名台詞を通してはじめる読書もある。ライトノベルを中心に、作品の長所を追いかけて紹介していくサイトです。
 

本日の名台詞

やってやる。
いつしか、強く握りしめていた拳から、一本一本指を引き剥がしていく。
こんな、訪れるかもしれなかった未来。しかしもう二度と訪れない未来。いかに魔術といえど、時間を戻すことなど不可能だ。過去は変えられない。
だが、これから――そう、これから訪れるかもしれない未来なら。
目を閉じ、夢想したときにひとつでも楽しいことが思い描けるような、そんな未来を、この手で築くことができるとしたなら。
やるしかねえよな、って、『ぼく』も、きっと言うだろうさ。


タイトル:レギオン 2―きみと僕らのいた世界(小説:電撃文庫)
作者  :すぎはらとものり:杉原智則
絵師  :山都エンヂ
デザイン:?
編集  :?
キャラ :トール (306 P)



 ▼本日の作品&台詞解説▼

「自我の境界」だの「意識の分割」だの、およそ王道的電撃エンターテイメントからはかけ離れた作品。
眠り病という原因不明の奇病の蔓延しだした世界、「異界」の侵略に抵抗して戦いを繰り広げる世界、そしてもうひとつ。

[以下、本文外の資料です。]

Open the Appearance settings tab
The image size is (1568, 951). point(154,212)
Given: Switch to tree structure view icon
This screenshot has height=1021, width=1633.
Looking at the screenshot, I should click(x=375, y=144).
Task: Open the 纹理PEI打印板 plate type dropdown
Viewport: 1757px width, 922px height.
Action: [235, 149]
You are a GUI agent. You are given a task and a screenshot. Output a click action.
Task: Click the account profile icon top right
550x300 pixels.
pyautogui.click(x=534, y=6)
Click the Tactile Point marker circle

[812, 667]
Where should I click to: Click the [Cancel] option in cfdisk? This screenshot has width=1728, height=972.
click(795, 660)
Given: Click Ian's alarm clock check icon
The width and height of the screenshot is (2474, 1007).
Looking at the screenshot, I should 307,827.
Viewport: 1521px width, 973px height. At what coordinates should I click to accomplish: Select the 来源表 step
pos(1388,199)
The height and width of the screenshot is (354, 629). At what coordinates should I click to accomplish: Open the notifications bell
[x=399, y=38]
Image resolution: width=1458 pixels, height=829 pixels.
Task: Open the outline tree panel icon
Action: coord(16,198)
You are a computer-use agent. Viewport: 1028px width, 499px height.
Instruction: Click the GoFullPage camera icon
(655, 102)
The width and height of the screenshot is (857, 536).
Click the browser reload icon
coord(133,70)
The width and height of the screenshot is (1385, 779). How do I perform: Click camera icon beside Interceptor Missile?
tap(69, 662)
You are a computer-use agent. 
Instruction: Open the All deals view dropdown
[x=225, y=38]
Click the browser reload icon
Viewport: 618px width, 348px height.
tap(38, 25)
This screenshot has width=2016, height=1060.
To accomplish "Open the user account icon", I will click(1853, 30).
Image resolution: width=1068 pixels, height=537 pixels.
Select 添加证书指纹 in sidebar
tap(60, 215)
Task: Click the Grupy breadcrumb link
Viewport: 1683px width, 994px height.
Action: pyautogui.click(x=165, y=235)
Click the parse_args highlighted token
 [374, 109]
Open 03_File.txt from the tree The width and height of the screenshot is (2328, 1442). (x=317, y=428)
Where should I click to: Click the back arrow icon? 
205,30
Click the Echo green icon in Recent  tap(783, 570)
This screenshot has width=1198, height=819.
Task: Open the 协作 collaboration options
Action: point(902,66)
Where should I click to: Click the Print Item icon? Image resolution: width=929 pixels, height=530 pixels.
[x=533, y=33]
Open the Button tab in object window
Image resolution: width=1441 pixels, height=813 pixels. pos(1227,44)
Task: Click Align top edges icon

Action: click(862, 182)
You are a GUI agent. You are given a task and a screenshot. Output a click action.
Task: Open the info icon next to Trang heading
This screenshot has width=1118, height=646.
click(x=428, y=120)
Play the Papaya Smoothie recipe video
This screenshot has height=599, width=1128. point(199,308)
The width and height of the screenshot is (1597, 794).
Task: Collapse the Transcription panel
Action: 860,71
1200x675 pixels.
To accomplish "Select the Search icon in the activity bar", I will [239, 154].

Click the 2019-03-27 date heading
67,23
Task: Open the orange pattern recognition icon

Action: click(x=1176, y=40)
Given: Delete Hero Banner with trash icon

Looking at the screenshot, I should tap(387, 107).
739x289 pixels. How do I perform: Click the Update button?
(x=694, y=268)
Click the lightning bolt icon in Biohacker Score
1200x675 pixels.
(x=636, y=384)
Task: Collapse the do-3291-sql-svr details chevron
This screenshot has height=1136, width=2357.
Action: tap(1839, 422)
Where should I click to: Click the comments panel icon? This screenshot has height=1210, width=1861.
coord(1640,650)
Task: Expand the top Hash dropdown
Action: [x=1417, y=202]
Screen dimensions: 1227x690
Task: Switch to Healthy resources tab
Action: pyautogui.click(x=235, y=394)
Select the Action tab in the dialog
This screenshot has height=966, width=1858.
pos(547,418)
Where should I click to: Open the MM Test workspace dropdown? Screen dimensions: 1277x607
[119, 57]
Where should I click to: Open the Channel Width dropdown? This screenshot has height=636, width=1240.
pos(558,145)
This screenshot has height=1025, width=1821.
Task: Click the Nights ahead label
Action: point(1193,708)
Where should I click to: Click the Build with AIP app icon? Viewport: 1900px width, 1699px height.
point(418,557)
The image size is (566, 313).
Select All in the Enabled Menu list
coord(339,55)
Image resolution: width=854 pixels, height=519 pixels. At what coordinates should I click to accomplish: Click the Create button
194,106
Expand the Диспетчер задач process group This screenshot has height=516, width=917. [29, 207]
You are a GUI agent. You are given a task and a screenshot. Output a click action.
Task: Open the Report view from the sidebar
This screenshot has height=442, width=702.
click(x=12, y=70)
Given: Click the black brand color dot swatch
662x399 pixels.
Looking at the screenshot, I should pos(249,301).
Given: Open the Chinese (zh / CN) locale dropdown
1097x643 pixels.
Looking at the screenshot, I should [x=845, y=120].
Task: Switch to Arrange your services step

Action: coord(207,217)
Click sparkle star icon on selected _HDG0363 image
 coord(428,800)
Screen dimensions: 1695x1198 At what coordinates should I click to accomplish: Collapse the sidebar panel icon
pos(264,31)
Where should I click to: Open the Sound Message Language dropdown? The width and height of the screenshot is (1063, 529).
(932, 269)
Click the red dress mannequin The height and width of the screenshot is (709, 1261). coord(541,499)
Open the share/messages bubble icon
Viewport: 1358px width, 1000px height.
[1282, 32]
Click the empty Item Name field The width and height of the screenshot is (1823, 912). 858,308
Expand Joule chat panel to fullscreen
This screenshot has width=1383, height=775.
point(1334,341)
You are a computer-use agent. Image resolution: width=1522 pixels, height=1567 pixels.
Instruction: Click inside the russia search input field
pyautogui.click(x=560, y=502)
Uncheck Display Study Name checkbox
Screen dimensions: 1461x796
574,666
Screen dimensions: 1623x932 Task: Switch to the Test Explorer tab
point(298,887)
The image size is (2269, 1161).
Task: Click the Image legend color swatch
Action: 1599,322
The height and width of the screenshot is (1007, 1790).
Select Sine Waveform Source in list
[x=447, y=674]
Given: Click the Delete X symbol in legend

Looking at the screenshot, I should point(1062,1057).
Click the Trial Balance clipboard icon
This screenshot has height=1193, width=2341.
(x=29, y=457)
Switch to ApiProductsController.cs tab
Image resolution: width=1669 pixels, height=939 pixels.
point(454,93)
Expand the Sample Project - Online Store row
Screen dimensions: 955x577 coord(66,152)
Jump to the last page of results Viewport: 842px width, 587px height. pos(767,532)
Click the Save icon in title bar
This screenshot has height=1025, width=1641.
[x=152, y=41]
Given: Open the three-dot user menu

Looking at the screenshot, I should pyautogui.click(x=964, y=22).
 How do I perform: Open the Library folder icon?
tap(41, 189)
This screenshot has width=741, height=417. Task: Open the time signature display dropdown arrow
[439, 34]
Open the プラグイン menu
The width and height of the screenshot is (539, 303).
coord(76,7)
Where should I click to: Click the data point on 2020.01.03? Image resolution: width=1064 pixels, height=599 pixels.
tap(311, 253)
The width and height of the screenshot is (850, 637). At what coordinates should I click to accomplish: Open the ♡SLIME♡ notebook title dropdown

全く異なる世界の出来事が交互に描かれるうちに、徐々に交錯し、一点に収束していきます。その収束の鍵であり、作品のテーマでもあるのが「自我」であり、正直手軽に読むには少々難解な物語ですが、ラブコメや超能力バトルものでは飽き足らない方にはぜひお試ししてほしいところですね。

それでは台詞解説……といっても戦いに赴く際の戦士の台詞、といったところです。「ぼく」に対して語りかけているあたりが自我うんぬんと関わってくる部分です。